== Source extract

INDIANAPOLIS (Sports Illustrated) -- The Peyton Manning era in Indianapolis will come to an end on Wednesday afternoon, as the team is prepared to release its long-time quarterback rather than pay him the $28 million roster bonus he’s due on Thursday.
ESPN’s Chris Mortensen first reported the news, which has been expected for some time now. Both team owner Jim Irsay and Manning reportedly will attend a press conference to announce the news.
The Colts hold the No. 1 pick in April’s NFL Draft, which they could use on either Stanford’s Andrew Luck or Baylor’s Robert Griffin III. Manning, however, has been trying to work his way back from a neck injury in order to play again.
SI.com’s Don Banks reported in February that Manning needed a fourth medical procedure on his neck, which had required three earlier surgeries, including one to fuse two vertebrae. Manning’s father, Archie, said last week that he watched his son throw and that he “looked like Peyton,” but that alleged improvement was not enough to convince the Colts to hold onto him.

====
== Available data

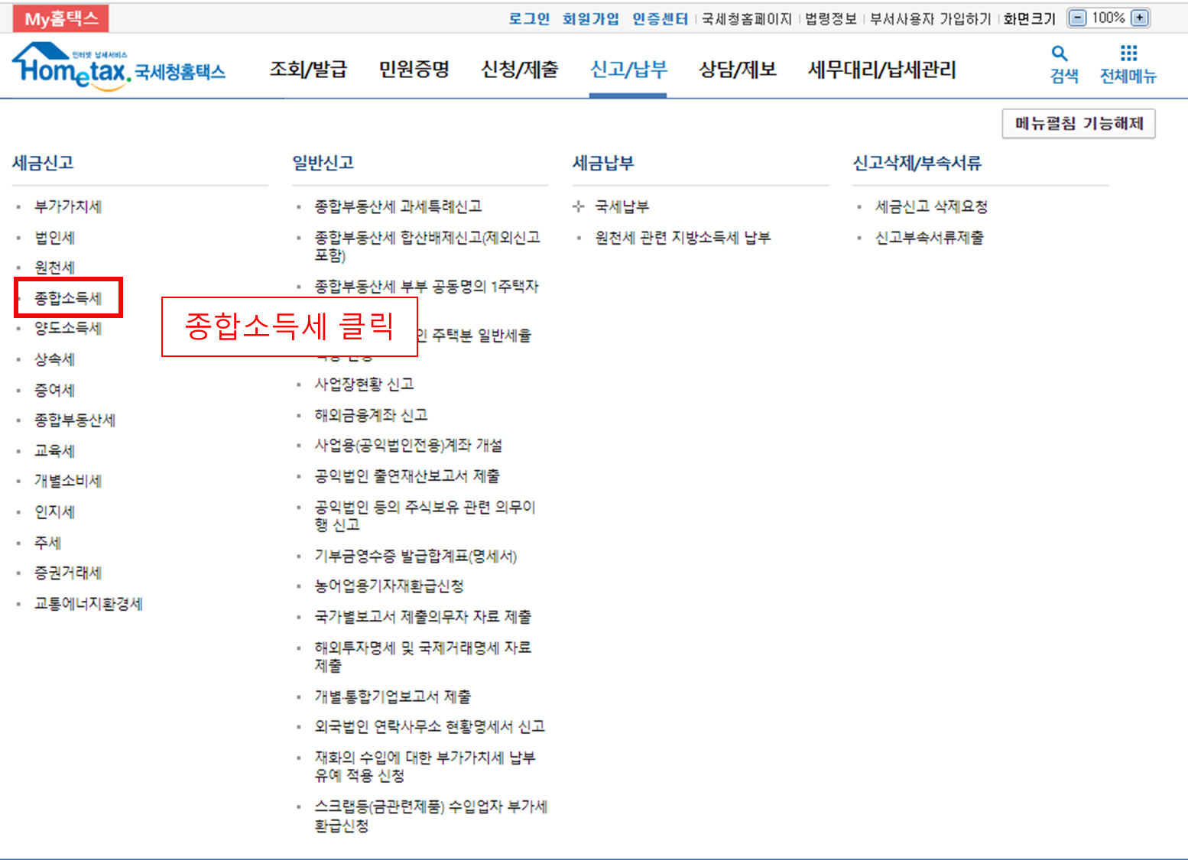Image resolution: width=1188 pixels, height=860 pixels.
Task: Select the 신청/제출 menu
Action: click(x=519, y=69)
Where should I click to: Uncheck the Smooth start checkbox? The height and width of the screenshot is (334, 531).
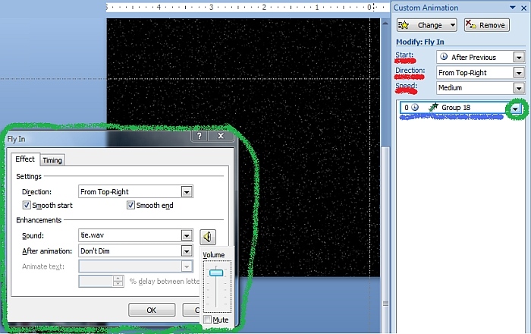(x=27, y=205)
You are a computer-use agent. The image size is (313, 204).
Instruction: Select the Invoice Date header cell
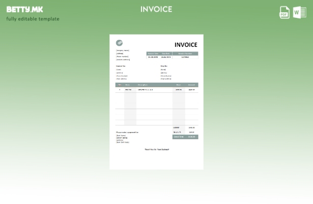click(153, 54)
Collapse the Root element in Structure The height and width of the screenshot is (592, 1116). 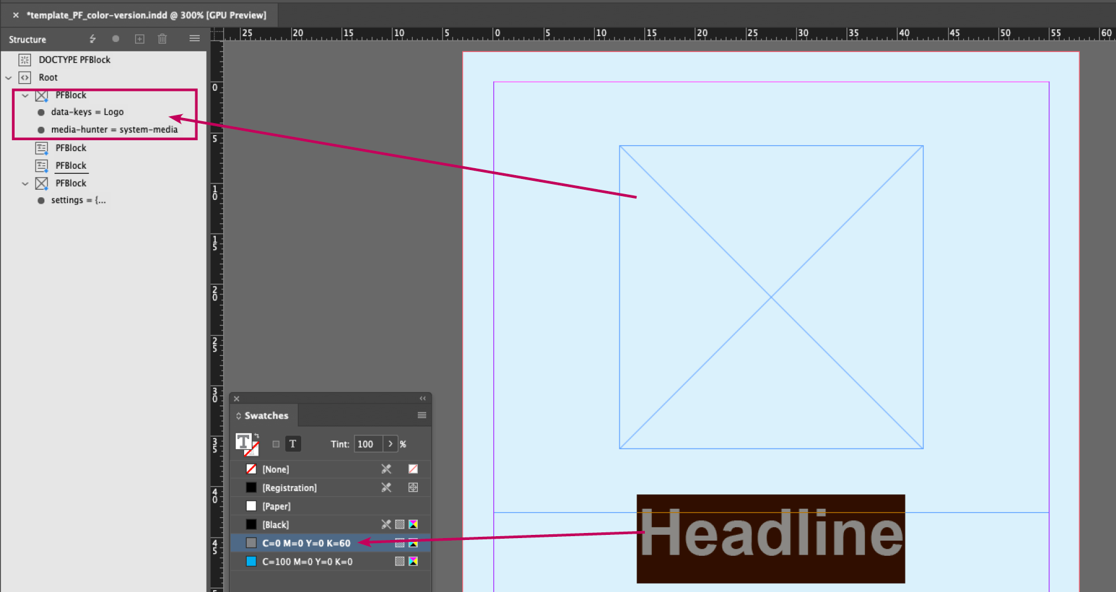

====
== Available data

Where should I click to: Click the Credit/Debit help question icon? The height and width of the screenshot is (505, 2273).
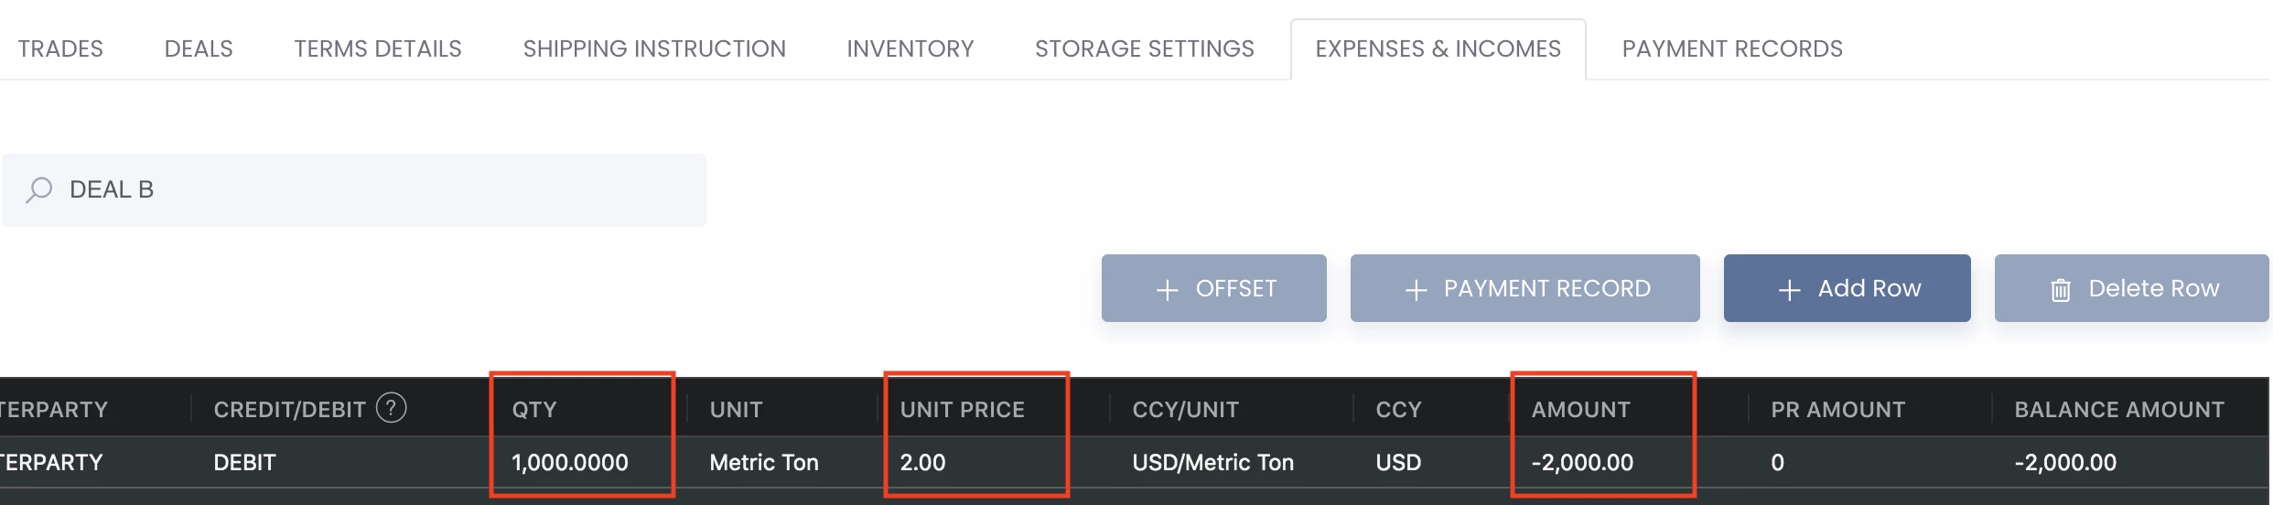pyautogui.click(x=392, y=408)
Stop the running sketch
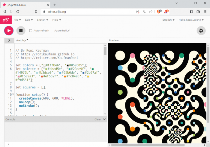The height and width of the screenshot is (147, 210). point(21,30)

====

## [Study questions]
1) Answer these questions about the Peyton Manning report:
(a) How much is the roster bonus that Manning is due on Thursday?
(b) Which pick do the Colts hold in April's NFL Draft?
(c) How many earlier surgeries had Manning's neck required?
2) In the Peyton Manning report, take the part that opens with "ESPN’s Chris Mortensen" and closes with "hold onto him.". Write it out again, replacing "press conference" with "news briefing".
Answer using only the text above.

## [Completed exercise]
1)
(a) $28 million
(b) The No. 1 pick
(c) Three

2)
ESPN’s Chris Mortensen first reported the news, which has been expected for some time now. Both team owner Jim Irsay and Manning reportedly will attend a news briefing to announce the news.
The Colts hold the No. 1 pick in April’s NFL Draft, which they could use on either Stanford’s Andrew Luck or Baylor’s Robert Griffin III. Manning, however, has been trying to work his way back from a neck injury in order to play again.
SI.com’s Don Banks reported in February that Manning needed a fourth medical procedure on his neck, which had required three earlier surgeries, including one to fuse two vertebrae. Manning’s father, Archie, said last week that he watched his son throw and that he “looked like Peyton,” but that alleged improvement was not enough to convince the Colts to hold onto him.